Aku berjalan menjauh, pergi meninggalkan Kiki yang hanya menatapku dari belakang. Sepertinya ini perpisahan yang masih membuat sesuatu yang mengganjal di hati..


***


Aku mengangguk dalam hati, setidaknya itu sedikit berhasil. dua minggu yang lalu, orang tuaku dikejutkan oleh permintaanku, ingin sekolah asrama jauh dari rumah. Mereka menanyakan alasanku, aku menjawab asal. Lantas kedua orang tuaku berunding, besoknya aku langsung dapat kabar harus mengerjakan tes. Kemampuan otakku berpikir memang tidak terlalu pintar, walau aku bisa mengikuti pelajaran dengan baik. Keahlianku memang di bidang olahraga. Kiki mengomentari dengan berkata fisikku yang luar biasa, ditambah ganteng pula. Dengan cepat aku akan menjadi pusat perhatian. Tapi, siapa peduli?
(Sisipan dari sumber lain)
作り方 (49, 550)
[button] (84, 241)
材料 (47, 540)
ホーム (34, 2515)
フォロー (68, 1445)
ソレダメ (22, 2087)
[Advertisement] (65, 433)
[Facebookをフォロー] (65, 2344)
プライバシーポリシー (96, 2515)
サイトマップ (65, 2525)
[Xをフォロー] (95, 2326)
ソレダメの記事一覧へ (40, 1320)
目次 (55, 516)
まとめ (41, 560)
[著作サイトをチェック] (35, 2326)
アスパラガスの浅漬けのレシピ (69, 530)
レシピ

Lulus. Seminggu sebelumnya aku sudah bersiap-siap. Menyiapkan satu koper kecil dan tas sekolah. Cukup sedikit memang, tapi yang aku inginkan hanyalah melupakannya. Aku pamit kepada ibuku, lalu beranjak ke atas mobil. Ayahku menyalakan mesin, lalu pergi meninggalkan rumahku.

Ketika kita telah sampai disana, aroma khas cat baru masih tercium. Pajangan dinding, dan begitu pula debu-debu yang masih terlihat. Kepala sekolah menatapku, berbicara dengan ayahku sebentar, lantas mengangguk dan mengajak kita berkeliling sekolah baru itu. Setelah pamit dengan ayahku, Aku langsung menuju asrama putra.


***


“Assalamualaikum teman-teman, hari ini kita kedatangan murid baru..” Mr Rizky sepertinya memulai pelajaran hari ini dengan penuh kejutan. Diqi telah menantikannya selama ini, murid baru. El mendengus tidak peduli. Aku memasuki kelas, menyapu seluruh ruangan. “Perkenalkan dirimu pada teman temanmu.” Mr Rizky mempersilahkan. “Assalamualaikum, saya murid pindahan. Panggil saja Zuhri, senang bertemu kalian.”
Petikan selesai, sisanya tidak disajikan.